Exercise brief: Return the following listing word for word, keeping every line and its order unchanged.

-- Dataset excerpts start --

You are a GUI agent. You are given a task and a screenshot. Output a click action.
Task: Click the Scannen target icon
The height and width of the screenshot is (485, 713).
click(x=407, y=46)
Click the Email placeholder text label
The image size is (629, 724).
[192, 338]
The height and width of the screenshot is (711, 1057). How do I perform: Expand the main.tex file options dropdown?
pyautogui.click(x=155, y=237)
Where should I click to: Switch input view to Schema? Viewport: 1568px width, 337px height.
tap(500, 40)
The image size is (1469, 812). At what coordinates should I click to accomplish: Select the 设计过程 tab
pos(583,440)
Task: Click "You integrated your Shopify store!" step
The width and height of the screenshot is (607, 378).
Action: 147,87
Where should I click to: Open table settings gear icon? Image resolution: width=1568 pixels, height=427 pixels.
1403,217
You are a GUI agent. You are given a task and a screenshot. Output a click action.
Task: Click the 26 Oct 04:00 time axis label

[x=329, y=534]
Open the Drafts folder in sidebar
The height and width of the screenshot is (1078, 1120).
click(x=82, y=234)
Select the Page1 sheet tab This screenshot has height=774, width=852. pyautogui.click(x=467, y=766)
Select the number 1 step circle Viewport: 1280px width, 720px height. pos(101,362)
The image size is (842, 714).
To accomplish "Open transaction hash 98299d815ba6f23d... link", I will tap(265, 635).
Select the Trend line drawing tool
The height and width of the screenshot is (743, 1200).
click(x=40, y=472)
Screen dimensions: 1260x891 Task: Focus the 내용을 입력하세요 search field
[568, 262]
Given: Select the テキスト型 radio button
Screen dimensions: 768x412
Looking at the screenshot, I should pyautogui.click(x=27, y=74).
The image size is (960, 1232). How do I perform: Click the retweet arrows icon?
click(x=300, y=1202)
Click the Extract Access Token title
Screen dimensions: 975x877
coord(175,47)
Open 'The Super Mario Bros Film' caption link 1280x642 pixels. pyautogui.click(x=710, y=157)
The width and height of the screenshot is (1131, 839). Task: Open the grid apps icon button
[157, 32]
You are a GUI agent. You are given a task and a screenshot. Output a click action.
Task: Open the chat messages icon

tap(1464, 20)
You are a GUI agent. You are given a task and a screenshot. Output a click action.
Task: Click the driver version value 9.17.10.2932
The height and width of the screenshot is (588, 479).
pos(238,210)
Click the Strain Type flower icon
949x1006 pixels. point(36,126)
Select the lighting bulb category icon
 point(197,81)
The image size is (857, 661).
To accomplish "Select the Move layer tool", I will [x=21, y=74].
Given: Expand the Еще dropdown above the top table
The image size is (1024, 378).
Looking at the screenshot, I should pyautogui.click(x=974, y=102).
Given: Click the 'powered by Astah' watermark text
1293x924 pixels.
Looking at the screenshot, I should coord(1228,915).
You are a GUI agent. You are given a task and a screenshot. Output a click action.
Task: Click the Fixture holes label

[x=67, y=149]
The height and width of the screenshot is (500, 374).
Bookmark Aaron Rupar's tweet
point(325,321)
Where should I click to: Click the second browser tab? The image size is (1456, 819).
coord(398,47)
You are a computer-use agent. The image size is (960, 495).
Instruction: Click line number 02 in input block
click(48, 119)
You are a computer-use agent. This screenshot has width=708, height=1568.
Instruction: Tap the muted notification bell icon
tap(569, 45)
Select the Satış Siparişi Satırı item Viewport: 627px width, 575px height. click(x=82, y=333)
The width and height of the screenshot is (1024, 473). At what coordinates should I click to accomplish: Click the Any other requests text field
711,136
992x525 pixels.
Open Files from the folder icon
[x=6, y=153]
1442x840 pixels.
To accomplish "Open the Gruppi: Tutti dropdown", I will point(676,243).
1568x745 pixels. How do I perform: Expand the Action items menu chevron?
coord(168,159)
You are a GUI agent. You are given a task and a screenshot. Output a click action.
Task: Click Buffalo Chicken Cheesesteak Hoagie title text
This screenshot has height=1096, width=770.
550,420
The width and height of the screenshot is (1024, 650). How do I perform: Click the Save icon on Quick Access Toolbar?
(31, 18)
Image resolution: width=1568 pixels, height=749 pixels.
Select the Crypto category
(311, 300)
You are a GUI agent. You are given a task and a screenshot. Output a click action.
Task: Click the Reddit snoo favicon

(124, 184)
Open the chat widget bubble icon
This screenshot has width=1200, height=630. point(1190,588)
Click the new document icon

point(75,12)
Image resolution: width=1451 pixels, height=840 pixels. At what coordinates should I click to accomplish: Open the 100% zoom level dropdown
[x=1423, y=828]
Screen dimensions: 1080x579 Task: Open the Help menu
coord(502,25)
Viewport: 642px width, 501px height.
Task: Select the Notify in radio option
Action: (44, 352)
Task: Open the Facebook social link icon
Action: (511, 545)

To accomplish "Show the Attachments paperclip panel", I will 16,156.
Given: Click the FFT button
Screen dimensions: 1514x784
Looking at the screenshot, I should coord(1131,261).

-- Dataset excerpts end --

Written solution:
You are a GUI agent. You are given a task and a screenshot. Output a click action.
Task: Click the Scannen target icon
The height and width of the screenshot is (485, 713).
click(x=407, y=46)
Click the Email placeholder text label
The image size is (629, 724).
[192, 338]
The height and width of the screenshot is (711, 1057). How do I perform: Expand the main.tex file options dropdown?
pyautogui.click(x=155, y=237)
Where should I click to: Switch input view to Schema? Viewport: 1568px width, 337px height.
tap(500, 40)
The image size is (1469, 812). At what coordinates should I click to accomplish: Select the 设计过程 tab
pos(583,440)
Task: Click "You integrated your Shopify store!" step
The width and height of the screenshot is (607, 378).
Action: 147,87
Where should I click to: Open table settings gear icon? Image resolution: width=1568 pixels, height=427 pixels.
1403,217
You are a GUI agent. You are given a task and a screenshot. Output a click action.
Task: Click the 26 Oct 04:00 time axis label

[x=329, y=534]
Open the Drafts folder in sidebar
The height and width of the screenshot is (1078, 1120).
click(x=82, y=234)
Select the Page1 sheet tab This screenshot has height=774, width=852. pyautogui.click(x=467, y=766)
Select the number 1 step circle Viewport: 1280px width, 720px height. pos(101,362)
The image size is (842, 714).
To accomplish "Open transaction hash 98299d815ba6f23d... link", I will tap(265, 635).
Select the Trend line drawing tool
The height and width of the screenshot is (743, 1200).
click(x=40, y=472)
Screen dimensions: 1260x891 Task: Focus the 내용을 입력하세요 search field
[568, 262]
Given: Select the テキスト型 radio button
Screen dimensions: 768x412
Looking at the screenshot, I should pyautogui.click(x=27, y=74).
The image size is (960, 1232). How do I perform: Click the retweet arrows icon?
click(x=300, y=1202)
Click the Extract Access Token title
Screen dimensions: 975x877
coord(175,47)
Open 'The Super Mario Bros Film' caption link 1280x642 pixels. pyautogui.click(x=710, y=157)
The width and height of the screenshot is (1131, 839). Task: Open the grid apps icon button
[157, 32]
You are a GUI agent. You are given a task and a screenshot. Output a click action.
Task: Open the chat messages icon

tap(1464, 20)
You are a GUI agent. You are given a task and a screenshot. Output a click action.
Task: Click the driver version value 9.17.10.2932
The height and width of the screenshot is (588, 479).
pos(238,210)
Click the Strain Type flower icon
949x1006 pixels. point(36,126)
Select the lighting bulb category icon
 point(197,81)
The image size is (857, 661).
To accomplish "Select the Move layer tool", I will [x=21, y=74].
Given: Expand the Еще dropdown above the top table
The image size is (1024, 378).
Looking at the screenshot, I should pyautogui.click(x=974, y=102).
Given: Click the 'powered by Astah' watermark text
1293x924 pixels.
Looking at the screenshot, I should coord(1228,915).
You are a GUI agent. You are given a task and a screenshot. Output a click action.
Task: Click the Fixture holes label

[x=67, y=149]
The height and width of the screenshot is (500, 374).
Bookmark Aaron Rupar's tweet
point(325,321)
Where should I click to: Click the second browser tab? The image size is (1456, 819).
coord(398,47)
You are a computer-use agent. The image size is (960, 495).
Instruction: Click line number 02 in input block
click(48, 119)
You are a computer-use agent. This screenshot has width=708, height=1568.
Instruction: Tap the muted notification bell icon
tap(569, 45)
Select the Satış Siparişi Satırı item Viewport: 627px width, 575px height. click(x=82, y=333)
The width and height of the screenshot is (1024, 473). At what coordinates should I click to accomplish: Click the Any other requests text field
711,136
992x525 pixels.
Open Files from the folder icon
[x=6, y=153]
1442x840 pixels.
To accomplish "Open the Gruppi: Tutti dropdown", I will point(676,243).
1568x745 pixels. How do I perform: Expand the Action items menu chevron?
coord(168,159)
You are a GUI agent. You are given a task and a screenshot. Output a click action.
Task: Click Buffalo Chicken Cheesesteak Hoagie title text
This screenshot has height=1096, width=770.
550,420
The width and height of the screenshot is (1024, 650). How do I perform: Click the Save icon on Quick Access Toolbar?
(31, 18)
Image resolution: width=1568 pixels, height=749 pixels.
Select the Crypto category
(311, 300)
You are a GUI agent. You are given a task and a screenshot. Output a click action.
Task: Click the Reddit snoo favicon

(124, 184)
Open the chat widget bubble icon
This screenshot has width=1200, height=630. point(1190,588)
Click the new document icon

point(75,12)
Image resolution: width=1451 pixels, height=840 pixels. At what coordinates should I click to accomplish: Open the 100% zoom level dropdown
[x=1423, y=828]
Screen dimensions: 1080x579 Task: Open the Help menu
coord(502,25)
Viewport: 642px width, 501px height.
Task: Select the Notify in radio option
Action: (44, 352)
Task: Open the Facebook social link icon
Action: (511, 545)

To accomplish "Show the Attachments paperclip panel", I will 16,156.
Given: Click the FFT button
Screen dimensions: 1514x784
Looking at the screenshot, I should coord(1131,261).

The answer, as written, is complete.